> Exercise: Gather every line of the entries that includes the word "will".

### Information ###

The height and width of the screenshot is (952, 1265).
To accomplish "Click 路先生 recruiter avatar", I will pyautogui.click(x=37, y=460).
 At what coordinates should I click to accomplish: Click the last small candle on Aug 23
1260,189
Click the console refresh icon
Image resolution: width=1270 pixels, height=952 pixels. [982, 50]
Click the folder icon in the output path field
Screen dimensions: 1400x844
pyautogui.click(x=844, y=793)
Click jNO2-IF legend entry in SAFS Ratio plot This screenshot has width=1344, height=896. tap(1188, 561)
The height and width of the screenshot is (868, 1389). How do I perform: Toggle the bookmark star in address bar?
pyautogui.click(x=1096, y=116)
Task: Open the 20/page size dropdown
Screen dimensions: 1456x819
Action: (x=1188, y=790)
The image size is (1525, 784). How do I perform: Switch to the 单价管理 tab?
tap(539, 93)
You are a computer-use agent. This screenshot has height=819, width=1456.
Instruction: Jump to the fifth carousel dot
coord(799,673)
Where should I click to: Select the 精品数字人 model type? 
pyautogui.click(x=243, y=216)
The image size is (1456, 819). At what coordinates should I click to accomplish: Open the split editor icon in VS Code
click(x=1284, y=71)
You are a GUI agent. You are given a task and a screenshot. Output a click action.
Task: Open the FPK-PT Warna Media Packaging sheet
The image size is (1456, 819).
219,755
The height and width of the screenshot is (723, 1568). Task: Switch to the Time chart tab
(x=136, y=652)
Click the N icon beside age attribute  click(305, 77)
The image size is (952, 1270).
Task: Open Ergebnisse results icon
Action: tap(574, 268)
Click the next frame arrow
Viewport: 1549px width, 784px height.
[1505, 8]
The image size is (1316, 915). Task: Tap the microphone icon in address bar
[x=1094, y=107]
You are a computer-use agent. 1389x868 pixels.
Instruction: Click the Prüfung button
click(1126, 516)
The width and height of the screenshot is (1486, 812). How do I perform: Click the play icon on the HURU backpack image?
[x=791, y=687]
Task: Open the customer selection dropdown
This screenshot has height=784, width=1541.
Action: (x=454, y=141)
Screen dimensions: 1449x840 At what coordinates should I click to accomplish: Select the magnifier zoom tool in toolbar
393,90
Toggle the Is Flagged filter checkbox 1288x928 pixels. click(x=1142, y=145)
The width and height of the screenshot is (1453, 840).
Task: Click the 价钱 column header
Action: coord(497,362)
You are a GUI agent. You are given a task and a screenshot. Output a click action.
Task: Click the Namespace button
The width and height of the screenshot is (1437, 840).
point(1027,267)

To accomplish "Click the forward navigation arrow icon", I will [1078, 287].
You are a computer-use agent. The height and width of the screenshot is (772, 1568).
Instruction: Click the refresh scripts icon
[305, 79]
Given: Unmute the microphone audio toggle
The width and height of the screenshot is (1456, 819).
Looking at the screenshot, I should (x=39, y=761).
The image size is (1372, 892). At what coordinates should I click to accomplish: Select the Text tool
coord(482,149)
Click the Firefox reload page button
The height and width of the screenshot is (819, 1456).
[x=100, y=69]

###

> Expected output:
To accomplish "Click 路先生 recruiter avatar", I will pyautogui.click(x=37, y=460).
To accomplish "Click the forward navigation arrow icon", I will [1078, 287].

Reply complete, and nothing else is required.